In Stutthof, the priests were forced to do the most difficult work. Often during the evening assemblies they were punished by whipping for committing alleged transgressions, e.g. “bad workmanship”. During one of these assemblies, Rev Frelichowski wanted to give courage to other prisoners and was the first one to submit himself to whipping. When one of the prisoners died, Rev Frelichowski dared to celebrate the funeral, a thing that was strictly prohibited in the camp, and was severely beaten by the Germans. On the 21st of March 1940, the Holy Thursday, and on the 24th of March, the Easter, Rev Frelichowski participated in the organization and celebration of Holy Masses. Both of which took place in the priests’ block before the morning reveille and were kept in secret.

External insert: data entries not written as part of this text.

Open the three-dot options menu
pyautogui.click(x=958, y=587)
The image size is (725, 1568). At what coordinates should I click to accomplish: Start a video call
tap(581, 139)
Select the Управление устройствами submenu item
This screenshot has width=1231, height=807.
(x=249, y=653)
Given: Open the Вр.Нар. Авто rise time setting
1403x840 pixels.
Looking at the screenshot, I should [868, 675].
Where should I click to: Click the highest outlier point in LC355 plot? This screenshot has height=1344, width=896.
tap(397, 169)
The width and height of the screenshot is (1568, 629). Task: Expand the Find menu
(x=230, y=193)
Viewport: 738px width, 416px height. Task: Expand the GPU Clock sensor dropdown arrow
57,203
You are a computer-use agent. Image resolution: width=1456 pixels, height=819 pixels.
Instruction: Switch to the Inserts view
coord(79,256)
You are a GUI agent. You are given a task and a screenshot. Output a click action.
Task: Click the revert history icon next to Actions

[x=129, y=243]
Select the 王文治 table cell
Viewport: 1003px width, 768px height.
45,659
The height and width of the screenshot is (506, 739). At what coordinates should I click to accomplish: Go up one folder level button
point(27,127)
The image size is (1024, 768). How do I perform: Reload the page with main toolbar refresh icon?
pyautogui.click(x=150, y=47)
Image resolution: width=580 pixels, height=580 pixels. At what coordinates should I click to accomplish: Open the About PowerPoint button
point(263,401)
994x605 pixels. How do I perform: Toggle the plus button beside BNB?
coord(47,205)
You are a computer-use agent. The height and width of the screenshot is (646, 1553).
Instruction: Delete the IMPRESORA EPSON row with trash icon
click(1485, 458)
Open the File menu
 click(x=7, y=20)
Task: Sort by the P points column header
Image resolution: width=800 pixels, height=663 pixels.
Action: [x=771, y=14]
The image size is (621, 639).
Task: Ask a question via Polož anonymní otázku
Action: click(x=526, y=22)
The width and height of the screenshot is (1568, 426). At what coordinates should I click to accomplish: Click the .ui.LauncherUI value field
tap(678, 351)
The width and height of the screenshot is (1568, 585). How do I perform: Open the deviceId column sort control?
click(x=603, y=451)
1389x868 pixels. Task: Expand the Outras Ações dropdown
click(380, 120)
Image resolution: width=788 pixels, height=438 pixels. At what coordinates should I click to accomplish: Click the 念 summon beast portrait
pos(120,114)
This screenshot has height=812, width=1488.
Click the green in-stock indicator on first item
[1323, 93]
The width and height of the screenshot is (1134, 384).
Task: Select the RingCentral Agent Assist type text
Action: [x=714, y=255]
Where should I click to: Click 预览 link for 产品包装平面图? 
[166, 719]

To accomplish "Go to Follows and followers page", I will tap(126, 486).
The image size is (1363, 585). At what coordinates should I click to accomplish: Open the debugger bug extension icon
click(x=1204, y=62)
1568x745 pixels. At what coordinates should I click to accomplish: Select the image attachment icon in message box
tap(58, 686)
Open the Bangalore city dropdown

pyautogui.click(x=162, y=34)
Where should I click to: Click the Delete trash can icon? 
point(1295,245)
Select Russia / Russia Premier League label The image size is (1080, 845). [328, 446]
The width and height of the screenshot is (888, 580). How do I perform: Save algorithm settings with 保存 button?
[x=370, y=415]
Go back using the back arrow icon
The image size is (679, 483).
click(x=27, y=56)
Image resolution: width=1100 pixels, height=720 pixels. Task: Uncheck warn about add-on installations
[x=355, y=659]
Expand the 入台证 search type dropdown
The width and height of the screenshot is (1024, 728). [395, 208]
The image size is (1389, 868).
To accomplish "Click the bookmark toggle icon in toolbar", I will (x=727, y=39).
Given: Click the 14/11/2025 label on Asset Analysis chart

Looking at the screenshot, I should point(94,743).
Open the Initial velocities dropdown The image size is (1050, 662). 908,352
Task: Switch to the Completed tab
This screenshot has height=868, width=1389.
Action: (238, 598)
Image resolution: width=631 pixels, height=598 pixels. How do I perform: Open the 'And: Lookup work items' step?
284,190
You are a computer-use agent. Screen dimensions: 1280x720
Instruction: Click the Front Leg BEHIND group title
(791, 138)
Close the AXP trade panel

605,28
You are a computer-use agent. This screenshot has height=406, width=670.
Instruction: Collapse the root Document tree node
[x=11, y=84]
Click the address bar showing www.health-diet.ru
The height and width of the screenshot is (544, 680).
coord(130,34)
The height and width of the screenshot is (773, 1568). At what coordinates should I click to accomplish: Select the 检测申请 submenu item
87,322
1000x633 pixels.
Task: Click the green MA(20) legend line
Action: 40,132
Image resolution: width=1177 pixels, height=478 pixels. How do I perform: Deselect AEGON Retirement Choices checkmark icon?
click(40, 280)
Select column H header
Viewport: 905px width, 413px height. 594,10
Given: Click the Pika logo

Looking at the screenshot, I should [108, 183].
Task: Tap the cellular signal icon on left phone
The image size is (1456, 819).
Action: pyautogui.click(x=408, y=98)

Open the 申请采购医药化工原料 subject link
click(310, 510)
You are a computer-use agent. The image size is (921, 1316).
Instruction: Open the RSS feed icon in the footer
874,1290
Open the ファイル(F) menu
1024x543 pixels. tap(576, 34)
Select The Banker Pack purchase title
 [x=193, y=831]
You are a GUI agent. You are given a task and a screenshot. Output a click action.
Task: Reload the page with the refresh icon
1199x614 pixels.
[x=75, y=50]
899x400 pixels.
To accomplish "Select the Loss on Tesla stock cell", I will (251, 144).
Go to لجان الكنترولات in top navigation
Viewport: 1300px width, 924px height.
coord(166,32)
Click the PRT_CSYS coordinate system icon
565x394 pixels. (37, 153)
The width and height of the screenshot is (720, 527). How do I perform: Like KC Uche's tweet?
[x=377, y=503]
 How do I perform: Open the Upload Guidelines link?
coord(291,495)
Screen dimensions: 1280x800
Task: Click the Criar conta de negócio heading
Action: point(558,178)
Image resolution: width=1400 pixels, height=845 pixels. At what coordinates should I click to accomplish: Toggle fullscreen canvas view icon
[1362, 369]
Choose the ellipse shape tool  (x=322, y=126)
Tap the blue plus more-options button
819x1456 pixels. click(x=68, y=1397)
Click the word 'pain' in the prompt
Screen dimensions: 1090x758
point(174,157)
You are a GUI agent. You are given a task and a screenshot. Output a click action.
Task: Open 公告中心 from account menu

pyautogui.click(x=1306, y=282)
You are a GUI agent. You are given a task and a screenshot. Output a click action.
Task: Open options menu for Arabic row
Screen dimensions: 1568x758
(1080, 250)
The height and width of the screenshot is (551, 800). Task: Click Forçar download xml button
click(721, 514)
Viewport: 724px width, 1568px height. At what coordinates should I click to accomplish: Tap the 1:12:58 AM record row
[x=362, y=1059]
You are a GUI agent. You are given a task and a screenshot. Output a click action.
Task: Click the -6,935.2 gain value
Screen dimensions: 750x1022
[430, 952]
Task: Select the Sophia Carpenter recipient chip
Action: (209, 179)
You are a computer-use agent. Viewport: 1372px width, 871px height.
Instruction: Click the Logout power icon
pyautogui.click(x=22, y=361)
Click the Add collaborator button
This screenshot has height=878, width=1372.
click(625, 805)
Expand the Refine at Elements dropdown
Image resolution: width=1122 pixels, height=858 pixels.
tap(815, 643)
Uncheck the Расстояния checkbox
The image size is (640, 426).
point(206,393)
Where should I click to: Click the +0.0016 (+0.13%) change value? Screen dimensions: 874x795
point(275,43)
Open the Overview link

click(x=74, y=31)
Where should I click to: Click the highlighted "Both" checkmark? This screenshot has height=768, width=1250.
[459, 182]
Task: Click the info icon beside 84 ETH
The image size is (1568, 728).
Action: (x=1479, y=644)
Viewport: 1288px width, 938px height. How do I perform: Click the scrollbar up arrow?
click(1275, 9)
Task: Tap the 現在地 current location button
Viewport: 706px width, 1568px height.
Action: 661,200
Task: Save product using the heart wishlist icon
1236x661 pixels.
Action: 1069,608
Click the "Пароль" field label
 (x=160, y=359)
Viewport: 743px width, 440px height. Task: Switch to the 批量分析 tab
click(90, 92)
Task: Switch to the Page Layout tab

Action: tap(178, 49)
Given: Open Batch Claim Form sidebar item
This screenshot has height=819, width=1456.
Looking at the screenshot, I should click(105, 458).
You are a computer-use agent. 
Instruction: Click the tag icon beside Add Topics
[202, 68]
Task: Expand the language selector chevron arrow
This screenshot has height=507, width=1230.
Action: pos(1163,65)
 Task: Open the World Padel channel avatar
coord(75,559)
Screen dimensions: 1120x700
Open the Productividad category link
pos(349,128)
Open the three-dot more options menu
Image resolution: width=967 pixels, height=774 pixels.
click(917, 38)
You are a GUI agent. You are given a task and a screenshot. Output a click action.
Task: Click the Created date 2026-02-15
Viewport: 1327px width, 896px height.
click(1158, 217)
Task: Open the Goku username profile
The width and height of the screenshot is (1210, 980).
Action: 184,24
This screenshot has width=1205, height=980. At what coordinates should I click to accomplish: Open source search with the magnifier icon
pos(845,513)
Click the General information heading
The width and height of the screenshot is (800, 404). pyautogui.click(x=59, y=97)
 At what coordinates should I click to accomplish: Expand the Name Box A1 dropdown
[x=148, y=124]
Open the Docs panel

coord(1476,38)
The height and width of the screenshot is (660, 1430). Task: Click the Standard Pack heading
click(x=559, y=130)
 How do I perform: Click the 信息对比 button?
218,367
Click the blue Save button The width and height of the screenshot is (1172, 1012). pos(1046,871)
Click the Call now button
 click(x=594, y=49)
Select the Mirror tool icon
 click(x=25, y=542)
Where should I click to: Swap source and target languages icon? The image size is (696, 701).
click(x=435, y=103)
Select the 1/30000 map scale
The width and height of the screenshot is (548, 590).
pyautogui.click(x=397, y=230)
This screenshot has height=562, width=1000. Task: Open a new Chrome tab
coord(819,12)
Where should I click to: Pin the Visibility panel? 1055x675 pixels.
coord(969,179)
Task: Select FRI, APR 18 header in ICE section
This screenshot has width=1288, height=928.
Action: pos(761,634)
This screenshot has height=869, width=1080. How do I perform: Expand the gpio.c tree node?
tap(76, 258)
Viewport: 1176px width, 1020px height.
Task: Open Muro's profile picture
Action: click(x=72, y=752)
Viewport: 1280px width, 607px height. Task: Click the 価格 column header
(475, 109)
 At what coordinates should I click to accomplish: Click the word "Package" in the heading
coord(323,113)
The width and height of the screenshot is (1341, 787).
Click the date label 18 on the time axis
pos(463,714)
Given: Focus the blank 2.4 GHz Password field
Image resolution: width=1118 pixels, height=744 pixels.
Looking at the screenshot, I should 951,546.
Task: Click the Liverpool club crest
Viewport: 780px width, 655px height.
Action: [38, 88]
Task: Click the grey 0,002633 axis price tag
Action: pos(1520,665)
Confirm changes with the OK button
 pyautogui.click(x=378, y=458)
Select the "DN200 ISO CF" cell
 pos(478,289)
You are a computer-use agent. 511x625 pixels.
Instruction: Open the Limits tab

On the Holy Friday, the 22nd of March 1940, the SS-men were particularly cruel to the priests. They ordered them to lie on the ground, while the lagerführer trampled on them and beat them with a stick. Rev Frelichowski consoled the maltreated priests with Saint Paul’s words speaking about filling up “in one’s own flesh that which is behind of the afflictions of Christ”.
During his imprisonment in Stutthof, Rev Frelichowski also worked in carrying out corpses from the area and in quarries situated in the Grenzdorf sub-camp. On the 9th of April 1940 the priest was sent to Sachsenhausen concentration camp in a transport of 1000 prisoners. In this camp he was given no. 20966.
In Sachsenhausen the priest was humiliated and persecuted. The chief of the quarantine block, the criminal Hugo Krey, wanted to humiliate Rev Frelichowski in front of the SS-men and the other prisoners. He named him his “bishop” and while shaving the priest’s head he ordered to leave on his head a shape of a zucchetto. Rev Frelichowski calmly endured those insults. Then he was transferred to block no. 56 and engaged in unloading barges and carrying bricks to the newly built crematorium. Apart from the slave work he lead and developed the religious life in the camp.
In mid-December 1940, Rev Frelichowski together with the other priests has been transferred to KL Dachau, where he survived another four years and died a martyr’s death. In Dachau he was given number 22492.
On the 23rd of February 1945, suffering from typhus and pneumonia, Rev Stefan Wincenty Frelichowski died in the area of block no. 7. The authorities of the camp gave their consent to show his body in public in the mortuary. The chief of the department, Frelichowski’s friend and a student of medicine, Stanisław Bieńka took two bones out of the right hand’s ring finger to secure the relics and made a plaster death mask. The mask and one of the bones have been buried in the camp and later, after the camp’s liberation, they were given to the priest’s mother, Marta Frelichowska. The second bone has been set into the wall in the Assumption of Mary Church in Toruń.
In 1964 Kazimierz J. Kowalski, the bishop of Chełmno, began the information proceedings on the holiness of life and the heroic virtues of Rev S. Frelichowski. In 1992, the Congregation for the Causes of Saints handed over the research work to the Diocese in Toruń. On the 18th of February 1995 the research has been finished. In 1999, Pope John Paul II exalted Rev Stefan Wincenty Frelichowski. In 1948, Rev Frelichowski has been posthumously awarded with the Officer's Cross of the Order of Polonia Restituta and in 1995 with the Silver Polish Scout Association Cross of Merit. One of the squares in Toruń has been named after him, as well as the bell of the parish church in Jastrzębie.